EL PARO INDÍGENA, EL DETONANTE
La Confederación de Nacionalidades Indígenas del Ecuador (Conaie) convocó un paro nacional el 18 de septiembre de 2025. Las movilizaciones se extendieron por todo el país, con bloqueos de carreteras, marchas pacíficas y enfrentamientos puntuales con las fuerzas del orden. El reclamo principal era revertir la eliminación del subsidio al diésel, una medida que afectaba directamente a comunidades rurales y sectores productivos.
Pero el paro fue más que una protesta económica. Fue una denuncia política. La Conaie acusó al presidente Noboa de impulsar una Asamblea Constituyente sin consultar a la Corte Constitucional, lo que consideran una violación al orden democrático. Además, el uso excesivo de la fuerza pública durante las manifestaciones —incluyendo la muerte de un joven manifestante y la desaparición de otros dos— encendió las alarmas de organismos de derechos humanos.
AUTORITARISMO EN MARCHA
Desde su llegada al poder, Daniel Noboa ha promovido reformas constitucionales y medidas de seguridad que, según sus defensores, buscan combatir el crimen organizado. Sin embargo, críticos señalan que estas acciones concentran poder en el Ejecutivo y debilitan los contrapesos institucionales.

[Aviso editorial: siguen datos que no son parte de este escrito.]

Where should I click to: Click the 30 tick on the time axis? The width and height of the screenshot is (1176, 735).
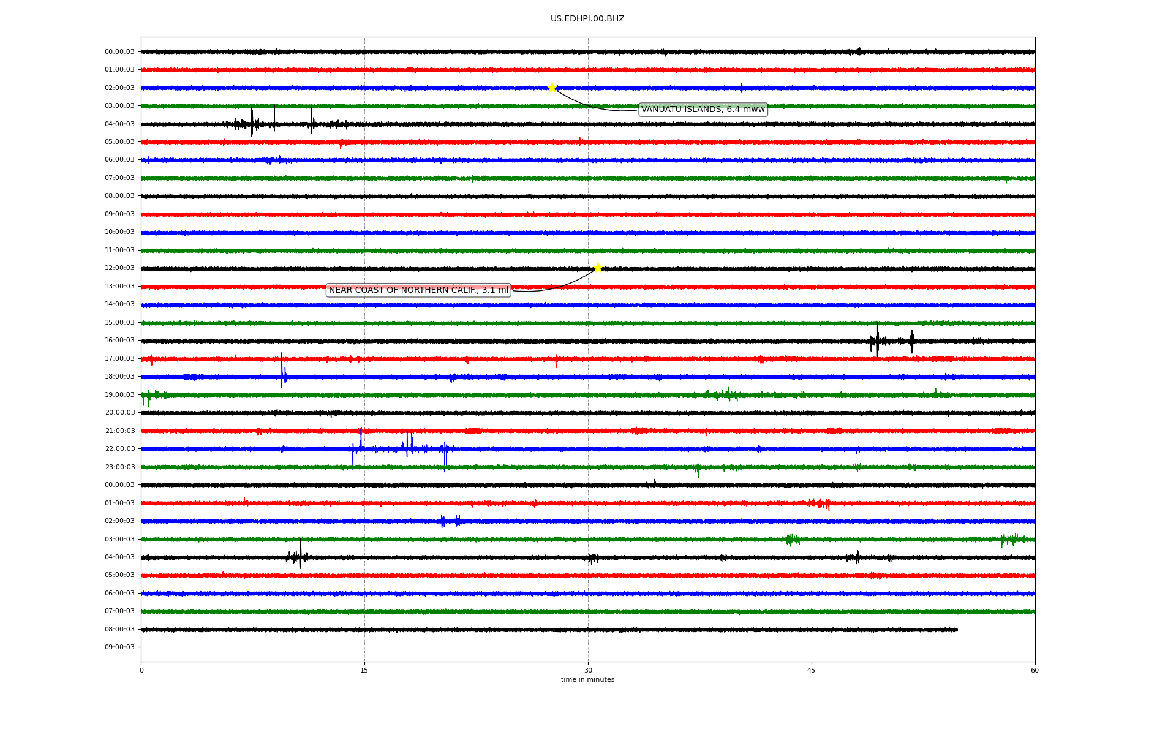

El discurso oficial ha calificado a los manifestantes como “terroristas”, una narrativa que recuerda los peores momentos de criminalización de la protesta social en América Latina. La represión, el uso de fuerza letal y la falta de diálogo han sido interpretados por muchos como señales de una deriva autoritaria.
VOCES QUE RESISTEN
Organizaciones como la Fundación Regional de Asesoría en Derechos Humanos (Inredh) y medios independientes han documentado casos de violencia estatal, desapariciones forzadas y ejecuciones extrajudiciales. El caso de los jóvenes desaparecidos en diciembre de 2024, presuntamente a manos de agentes estatales, ha sido comparado con prácticas del Plan Cóndor, lo que evidencia la gravedad de la situación.
La Conaie, por su parte, ha reafirmado su rol como actor político fundamental en la defensa de los derechos colectivos, la democracia y la plurinacionalidad. Su llamado a la resistencia pacífica ha sido respaldado por sectores estudiantiles, campesinos y urbanos.
¿HACÍA DÓNDE VA ECUADOR?
El futuro político del país está en juego. Mientras Noboa insiste en que sus reformas son necesarias para garantizar la seguridad y el desarrollo, los movimientos sociales exigen respeto a la Constitución, diálogo genuino y justicia para las víctimas de la represión.
El paro indígena de 2025 no es solo una protesta: es un grito de advertencia. Ecuador se encuentra en una encrucijada entre el fortalecimiento democrático y el riesgo del autoritarismo. Daniel Noboa no es un reformista, es un político de ultraderecha que llega al poder por segunda vez mediante un escandaloso fraude electoral y está al servicio del imperialismo en detrimento de la incipiente democracia y de las conquistas del pueblo ecuatoriano.